### To do
Give back all of the data unchanged. Keep every word as it is.

### Data extract

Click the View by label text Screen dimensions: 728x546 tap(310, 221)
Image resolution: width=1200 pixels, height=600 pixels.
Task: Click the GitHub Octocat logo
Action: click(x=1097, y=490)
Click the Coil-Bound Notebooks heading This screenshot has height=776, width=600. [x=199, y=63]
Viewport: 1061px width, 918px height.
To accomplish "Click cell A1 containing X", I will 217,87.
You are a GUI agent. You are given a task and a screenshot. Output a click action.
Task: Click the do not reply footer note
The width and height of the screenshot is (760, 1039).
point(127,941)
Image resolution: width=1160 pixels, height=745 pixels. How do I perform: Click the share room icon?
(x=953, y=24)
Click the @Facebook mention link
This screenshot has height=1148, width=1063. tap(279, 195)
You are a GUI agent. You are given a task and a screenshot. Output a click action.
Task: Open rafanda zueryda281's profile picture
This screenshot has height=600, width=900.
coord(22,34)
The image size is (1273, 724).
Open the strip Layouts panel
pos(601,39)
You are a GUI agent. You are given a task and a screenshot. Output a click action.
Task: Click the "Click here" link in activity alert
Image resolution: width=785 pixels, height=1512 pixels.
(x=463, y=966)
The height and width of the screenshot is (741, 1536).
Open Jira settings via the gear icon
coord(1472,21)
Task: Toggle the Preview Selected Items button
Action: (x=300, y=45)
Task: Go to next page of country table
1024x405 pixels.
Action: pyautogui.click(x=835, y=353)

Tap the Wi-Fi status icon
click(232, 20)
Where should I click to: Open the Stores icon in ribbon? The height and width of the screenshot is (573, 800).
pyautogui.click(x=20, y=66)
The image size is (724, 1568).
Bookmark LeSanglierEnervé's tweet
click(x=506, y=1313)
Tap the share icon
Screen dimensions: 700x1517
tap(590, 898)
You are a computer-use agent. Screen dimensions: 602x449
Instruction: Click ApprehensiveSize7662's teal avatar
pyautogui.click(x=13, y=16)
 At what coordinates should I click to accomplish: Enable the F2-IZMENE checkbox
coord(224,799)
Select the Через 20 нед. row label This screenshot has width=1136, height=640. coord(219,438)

### Solution to the exercise
Click the View by label text Screen dimensions: 728x546 tap(310, 221)
Image resolution: width=1200 pixels, height=600 pixels.
Task: Click the GitHub Octocat logo
Action: click(x=1097, y=490)
Click the Coil-Bound Notebooks heading This screenshot has height=776, width=600. [x=199, y=63]
Viewport: 1061px width, 918px height.
To accomplish "Click cell A1 containing X", I will 217,87.
You are a GUI agent. You are given a task and a screenshot. Output a click action.
Task: Click the do not reply footer note
The width and height of the screenshot is (760, 1039).
point(127,941)
Image resolution: width=1160 pixels, height=745 pixels. How do I perform: Click the share room icon?
(x=953, y=24)
Click the @Facebook mention link
This screenshot has height=1148, width=1063. tap(279, 195)
You are a GUI agent. You are given a task and a screenshot. Output a click action.
Task: Open rafanda zueryda281's profile picture
This screenshot has height=600, width=900.
coord(22,34)
The image size is (1273, 724).
Open the strip Layouts panel
pos(601,39)
You are a GUI agent. You are given a task and a screenshot. Output a click action.
Task: Click the "Click here" link in activity alert
Image resolution: width=785 pixels, height=1512 pixels.
(x=463, y=966)
The height and width of the screenshot is (741, 1536).
Open Jira settings via the gear icon
coord(1472,21)
Task: Toggle the Preview Selected Items button
Action: (x=300, y=45)
Task: Go to next page of country table
1024x405 pixels.
Action: pyautogui.click(x=835, y=353)

Tap the Wi-Fi status icon
click(232, 20)
Where should I click to: Open the Stores icon in ribbon? The height and width of the screenshot is (573, 800).
pyautogui.click(x=20, y=66)
The image size is (724, 1568).
Bookmark LeSanglierEnervé's tweet
click(x=506, y=1313)
Tap the share icon
Screen dimensions: 700x1517
tap(590, 898)
You are a computer-use agent. Screen dimensions: 602x449
Instruction: Click ApprehensiveSize7662's teal avatar
pyautogui.click(x=13, y=16)
 At what coordinates should I click to accomplish: Enable the F2-IZMENE checkbox
coord(224,799)
Select the Через 20 нед. row label This screenshot has width=1136, height=640. coord(219,438)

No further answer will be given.